This article proposes to integrate two Reeb graphs with the information of their isosurfaces' inclusion relation. As computing power evolves, there arise numerical data that have small-scale physics inside larger ones -- for example, small clouds in a simulation can be contained inside an atmospheric layer, which is further contained in an enormous hurricane. Extracting such inclusions between isosurfaces is a challenge for isosurfacing: the user would have to explore the vast combinations of isosurfaces $(f_1^{-1}(l_1), f_2^{-1}(l_2))$ from scalar fields $f_i: M(n) \to \mathbb{R}$, $i = 1, 2$, where $M$ is an $n$-dimensional domain manifold and $f_i$ are physical quantities, to find inclusion of one isosurface within another. For this, we propose the \textit{Reeb complement}, a topological space that integrates two Reeb graphs with the inclusion relation. The Reeb complement has a natural partition that classifies equivalent containment of isosurfaces. This is a handy characteristic that lets the Reeb complement serve as an overview of the inclusion relationship in the data. We also propose level-of-detail control of the inclusions through simplification of the Reeb complement. We demonstrate that the relationship of two independent scalar fields can be extracted by taking the product of Reeb graphs (which we call the Reeb product) and by then subtracting the projection of the Reeb space, which opens up a new possibility for feature analysis.

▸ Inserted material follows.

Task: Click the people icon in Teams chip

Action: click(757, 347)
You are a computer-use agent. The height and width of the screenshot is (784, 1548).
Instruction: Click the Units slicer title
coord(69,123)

翻译：本文提出将两个Reeb图与其等值面包含关系信息进行整合的方法。随着计算能力的演进，数值数据中开始出现小尺度物理现象嵌套于大尺度结构中的情况——例如模拟中的小尺度云团可能包含于大气层内，而大气层又进一步包含于巨型飓风之中。提取此类等值面间的包含关系对等值面分析构成挑战：用户需要从标量场 $f_i: M(n) \to \mathbb{R}$（其中 $i = 1, 2$，$M$ 为 $n$ 维定义域流形，$f_i$ 表示物理量）生成的海量等值面组合 $(f_1^{-1}(l_1), f_2^{-1}(l_2))$ 中探索一个等值面包含于另一个等值面的情况。为此，我们提出 \textit{Reeb补集}——一种整合了两个Reeb图及其包含关系的拓扑空间。该Reeb补集具有自然划分结构，可对等值面的等价包含关系进行分类。这一特性使得Reeb补集能够作为数据包含关系的概览图。我们还提出通过简化Reeb补集实现包含关系的多细节层次控制。实验表明，两个独立标量场的关系可通过Reeb图乘积（称为Reeb积）再减去Reeb空间投影来提取，这为特征分析开辟了新的可能性。